Gli affari della camorra a Medjugorje: speculazioni edilizie e mercato del falso
I clan controllano il mercato degli oggetti sacri «taroccati» e dell’abbigliamento con le grandi griffe falsificate. Ma il business è legato alle costruzioni: così si riciclano milionidi Fabio Postiglione
I contatti con i bosniaci
Ecco il business sul quale ha messo da tempo le mani la camorra napoletana e in particolare due dei clan che negli anni hanno fatto affari con i bosniaci: gli Zaza di San Giovanni e i Mazzarella di Poggioreale e piazza Mercato. Dell’altro giorno l’allarme riportato da un settimanale cattolico polacco. L’arcivescovo di Varsavia-Praga, Henryk Hoser della parrocchia di Medjugorje, inviato papale al santuario della madonna, ha fatto riferimento a infiltrazioni della camorra in quel territorio della ex Jugoslavia. «Da un lato, incontriamo migliaia di giovani che usano il sacramento della penitenza e della riconciliazione — ha detto —. D’altra parte, bisogna essere consapevoli che a causa del massiccio afflusso di pellegrini, questo posto è penetrato dalle mafie, tra cui quelle del Napoletano, che conta sui profitti». Che la denuncia arrivi direttamente dal Vaticano dimostra la gravità della situazione.
Oggetti contraffatti
Ma quali sono questi affari che permettono ai malavitosi nostrani di speculare anche sulla fede e di essere citati addirittura da un uomo di papa Francesco? Innanzitutto il falso. Lungo la via che porta alla scalata della collina delle apparizioni della madonna sembra di essere alla Duchesca, nel mercatino rionale del «pezzotto». La manifattura degli oggetti contraffatti esposti alla vendita è perfetta e l’unica differenza con i modelli originali sembra essere il prezzo: 30 euro per un paio di scarpe, da 20 ai 25 per jeans, maglioni e borse, 10 euro per un foulard marcato Fendi. Fonti accreditate riferiscono che la merce ha un’unica rotta ed è quella che arriva dal porto di Dubrovnik, a sud della Croazia al confine con il Montenegro e la Bosnia, uno dei posti più vicini alle coste italiane. È lì che negli anni si è consolidata l’alleanza tra i napoletani, che gestiscono da sempre il falso, ovvero gli Zaza, i Mazzarella, e gli slavi.
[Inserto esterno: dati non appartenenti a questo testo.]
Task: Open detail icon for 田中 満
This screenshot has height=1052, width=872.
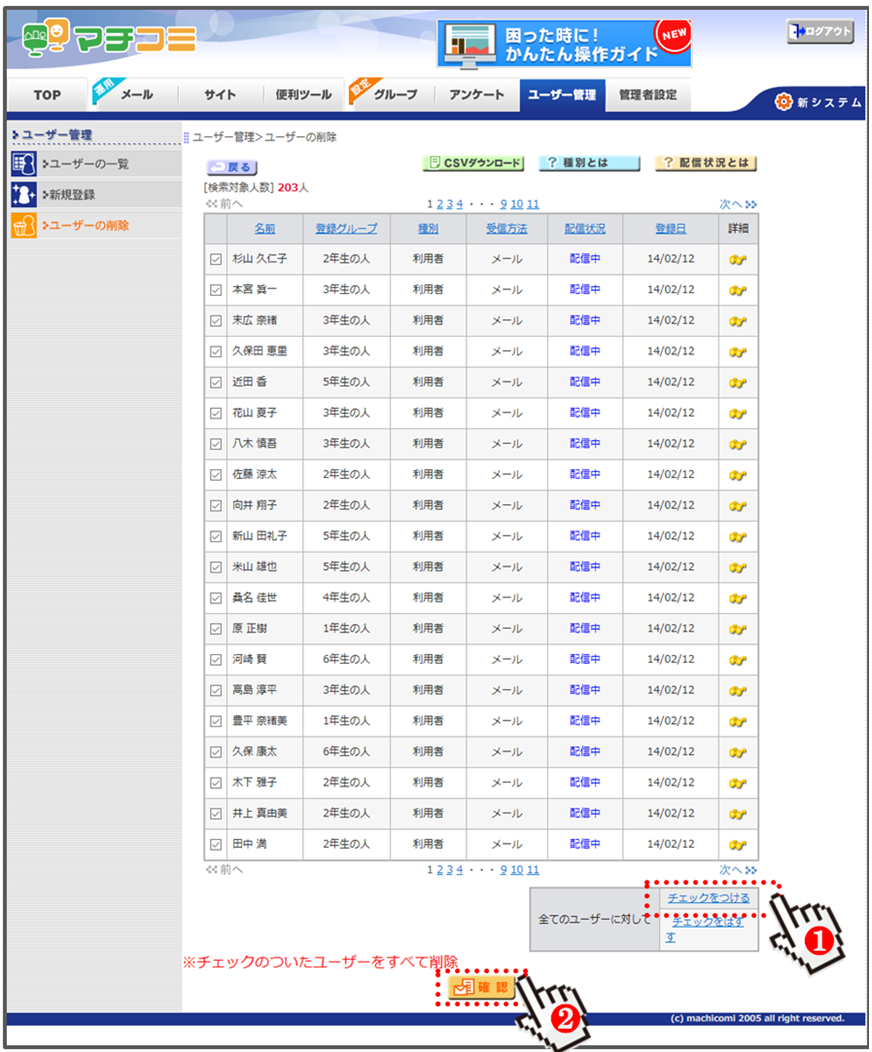Action: pos(738,845)
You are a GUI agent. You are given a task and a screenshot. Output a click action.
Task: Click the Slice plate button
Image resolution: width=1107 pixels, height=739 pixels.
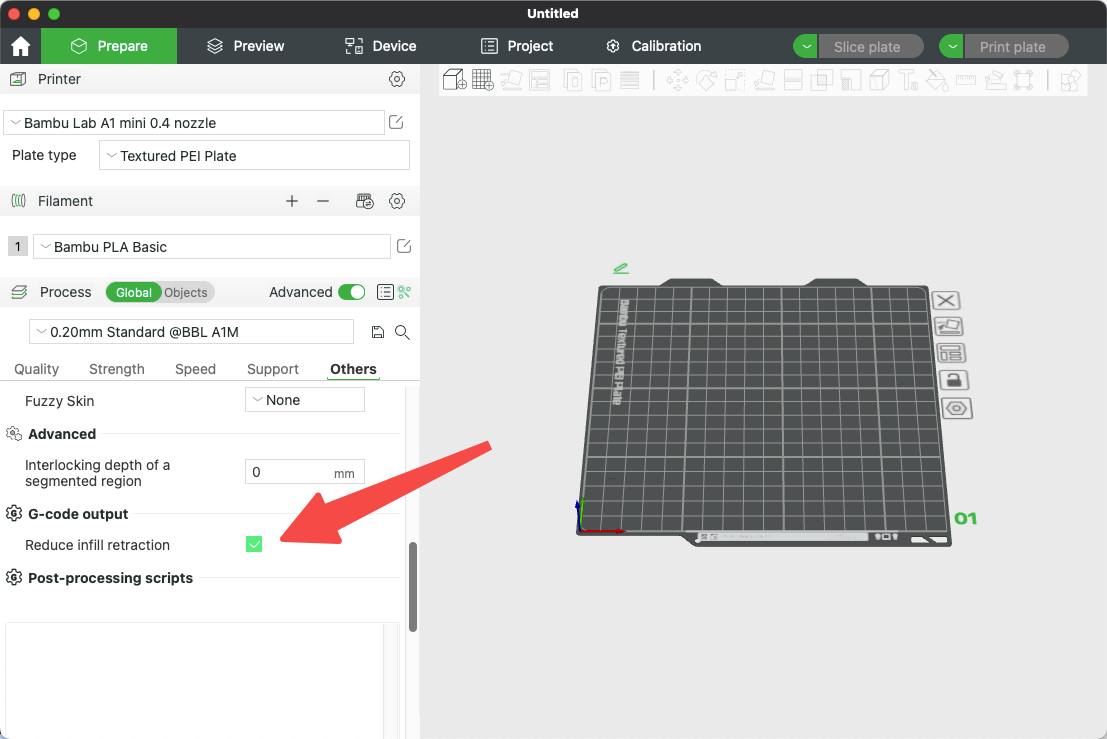point(867,47)
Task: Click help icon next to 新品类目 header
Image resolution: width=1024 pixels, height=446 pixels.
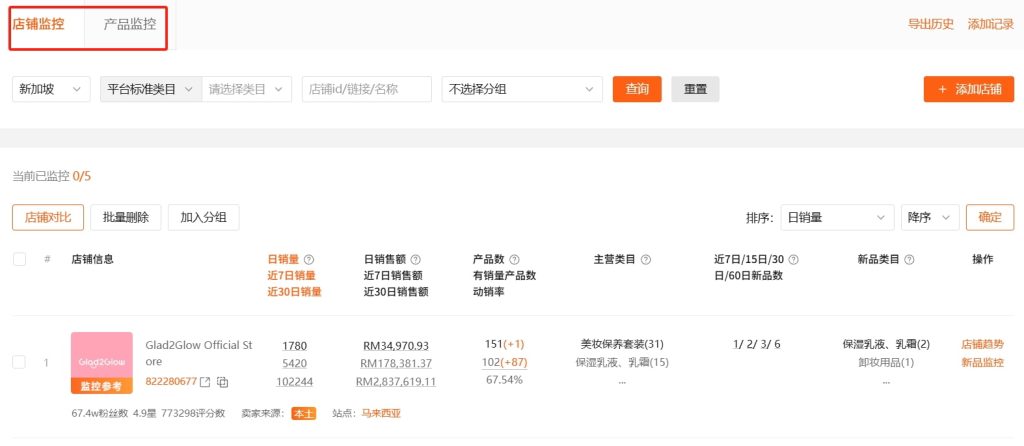Action: (x=909, y=259)
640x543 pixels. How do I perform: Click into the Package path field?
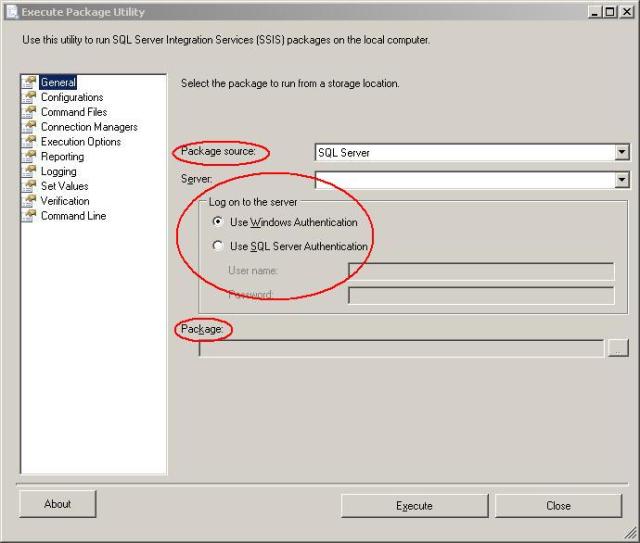click(x=400, y=348)
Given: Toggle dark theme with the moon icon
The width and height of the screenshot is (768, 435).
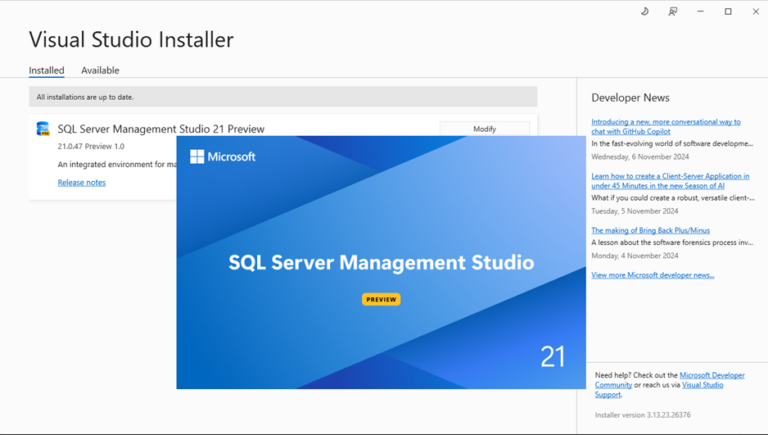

Negli anni Novanta i patti erano sui traffici di sigarette di contrabbando, poi nel Duemila si sono trasformati nei traffici di armi. Infine quelli super redditizi dell’eroina. Le comunicazioni tra le consorterie criminali sono attive da oltre tre decenni e i controlli ai confini sono molto labili. Basta, a volte, nascondere banconote nei documenti di riconoscimento alle frontiere per riuscire a passare indenni ai controlli.
La speculazione edilizia
L’altro grande affare che ruota attorno al terzo santuario Mariano più importante della Cristianità è la speculazione edilizia per la costruzione di piccoli alberghi da venti camere ognuno, e qui girano i soldi dei casalesi, «maestri» nel nascondersi in attività illecite. Una forte tendenza alla corruzione, la possibilità di costruire con estrema facilità e il continuo afflusso di turisti (solo dall’Italia ne arrivano un milione all’anno per un affare di 11 miliardi di euro) fa di Medjugorje l’isola felice per il riciclaggio. Gli investigatori napoletani sanno che per ogni cento euro investiti in quelle zone il ritorno è di seicento in un solo anno. La corsa all’affare si è poi amplificata quando l’anno scorso è fallita la Balkan Express, la compagnia aerea che era stata autorizzata ad atterrare nell’ex aeroporto militare di Mostar che dista meno di 50 chilometri dal santuario. Adesso si atterra a Spalato e la distanza sfiora i 200 chilometri. La gestione dei trasporti via terra è diventata un altro business: ogni aereo di pellegrini versa non meno di 150 euro a tratta.